Baca juga: Riwayat Stadion Utama GBK dan Ambisi Soekarno
Gagasan membangun sports complex di kawasan Bendungan Hilir ditolak Gubernur DKI Jakarta Soemarno Sosroatmodjo. Alasannya, daerah Bendungan Hilir sudah padat penduduk.
Pembangunan di kawasan itu bisa menyebabkan dana pembangunan bengkak karena harus membebaskan tanah dan memindahkan penduduk. Soemarno menyarankan, kompleks olahraga dibangun di Rawamangun yang saat itu masih banyak lahan kosong.
Maka suatu sore pada 1959, Soekarno mengajak arsitek kenamaan kala itu, Frederik Silaban, untuk terbang dengan helikopter kepresidenan mengelilingi Jakarta.
Soekarno waktu itu menunjuk Dukuh Atas sebagai lokasi kompleks olahraga.
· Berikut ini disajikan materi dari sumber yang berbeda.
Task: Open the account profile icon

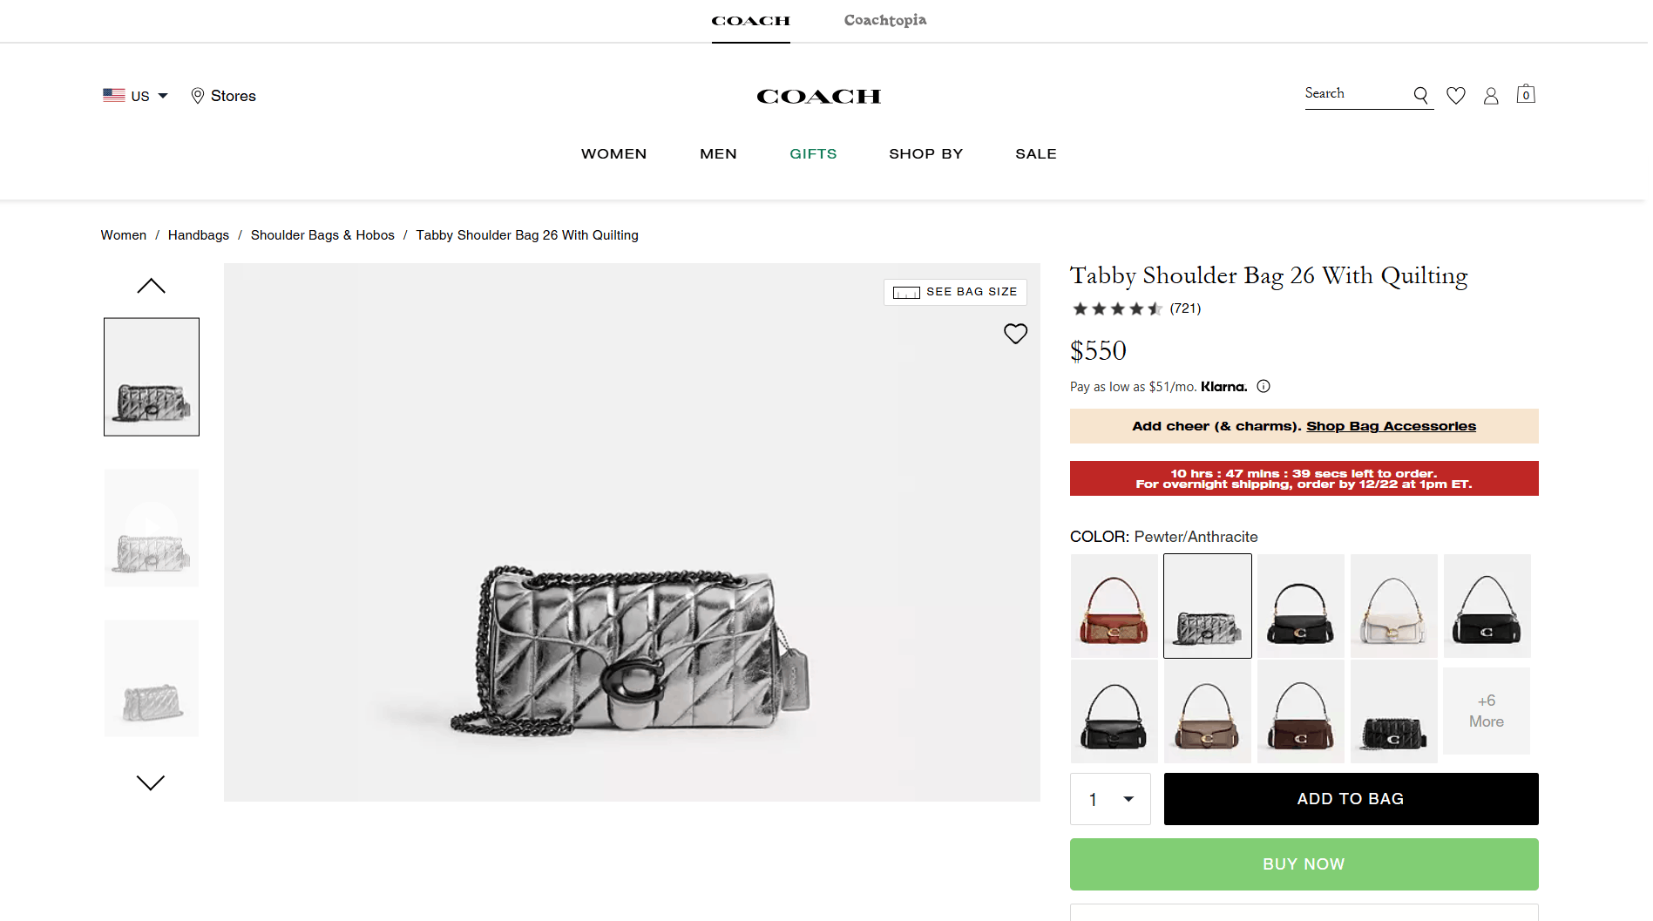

Namun usulan ini ditentang oleh Silaban yang meyakini bakal ada kemacetan jika kompleks olahraga dibangun di Dukuh Atas.
Selain itu, Dukuh Atas yang dibelah aliran Sungai Grogol juga berpotensi banjir. "Di sana kita kan bisa membikin sebuah terowongan," kata Soekarno, yang ngotot ketika itu.
Baca juga: Kini Kompleks GBK Senayan Lebih Indah
Silaban kemudian meminta helikopter terbang lebih jauh ke selatan. Di atas Senayan, barulah terbayang sebuah kawasan olahraga yang bisa dihubungkan dengan Monas dan pusat pemerintahan di Menteng, dengan sebuah jalan lurus yang kelak dinamai Jalan Jenderal Sudirman.
Sejak tahun 1959, Dewan Asian Games Indonesia (DAGI) mulai mendekati warga yang bermukim di Kampung Senayan. Senayan saat itu merupakan kampung di pinggiran Jakarta, bersebelahan dengan Kampung Petunduan, Kampung Kebun Kelapa, serta Bendungan Hilir yang juga masuk dalam lokasi pembangunan seluas kurang lebih 300 hektar.
Nama Senayan dipilih lantaran wilayahnya paling luas dan kampung ini lah yang semua permukimannya tergusur.
Atas nama kepentingan bangsa, 60.000 lebih warga berangsur-angsur merelakan tanahnya untuk kemudian direlokasi ke Tebet, Slipi, dan Ciledug.